This gave me trouble until I realized that what sticks with me most is poetry. Then it was easy.
Also that very little 'sticks with me always.' Most books that I liked or enjoyed were visits to a foreign country. Red Chambers, Papuwa, Karin, Discworld, Basara, The Idiot, Look Homeward Angel. Nice to be there for however long, but then I came home. And if it's not a passing state it's an ingrained one. Stuff I read young and subsumed unthinking so that I don't consciously register its influence any more.
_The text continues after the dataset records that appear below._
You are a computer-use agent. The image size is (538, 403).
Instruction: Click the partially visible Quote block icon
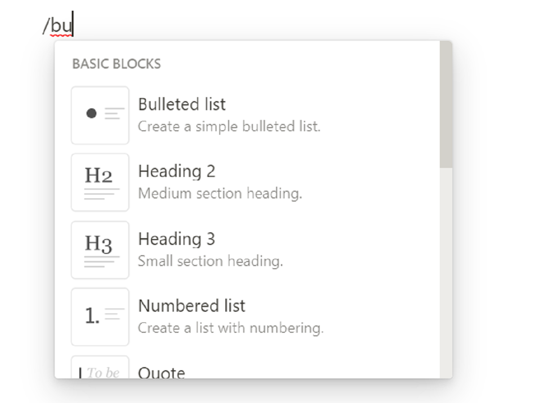[100, 367]
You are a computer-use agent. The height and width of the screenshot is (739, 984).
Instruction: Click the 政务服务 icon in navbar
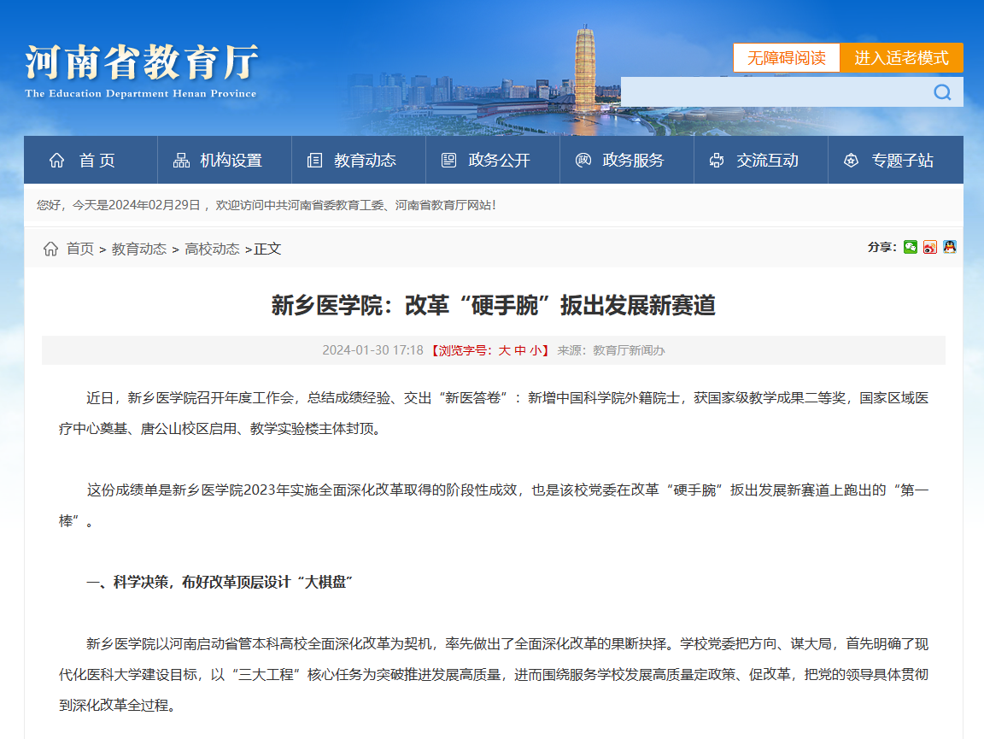coord(583,160)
1. Pride and Prejudice, Austen
-- archetypal stuff
2. Tales of the Heike
-- the selected Good Bits. This and the following were the quintessential handbook on How To Live (and Die) Aesthetically
3. Pillowbook of Sei Shonagon
-- essence of Heian
4. Stormbringer, Moorcock
--only that it remains the benchmark for 'long ago and far away and infinitely strange.' Doesn't read like that *now*, of course.
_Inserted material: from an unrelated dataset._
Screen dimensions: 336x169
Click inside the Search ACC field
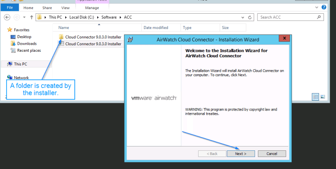pyautogui.click(x=287, y=17)
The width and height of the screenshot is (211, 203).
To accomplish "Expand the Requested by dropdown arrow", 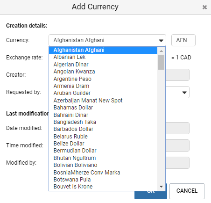I will [184, 93].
5. End of Term, antonia Forest
-- probably 'has stuck', so that the way I write will always be influenced by the way Forest wrote.
6. Sanshiro, Natsume Soseki
-- essence of Meiji
7. The Ides of March, Thornton Wilder
-- stylistic influence, again
8. Guards, Guards, Pratchett
-- more the Vetinari archetype than the book itself
9. Housman, Collected Poems
10. Shakespeare, Hamlet
-- and more archetypal stuff
11. Wang Wei, Poems
12. The Wayfarer-- anon Anglo-Saxon poem
-- how to feel sorry for yourself in a dead language
13. Shakespeare, Romeo and Juliet
-- alas, but true. Its rhymed couplets drive me buggy now but. But.
14. Kou Josei series
-- for certain definitions of always. Anything Manchu gets referenced against that. Vocab, mostly, for the imperial exams. Very useful
15. Silverlock, John Myers Myers
-- supreme example of the kind of shout out/ allusive work that I love so well. Is probably why I love shout-outs.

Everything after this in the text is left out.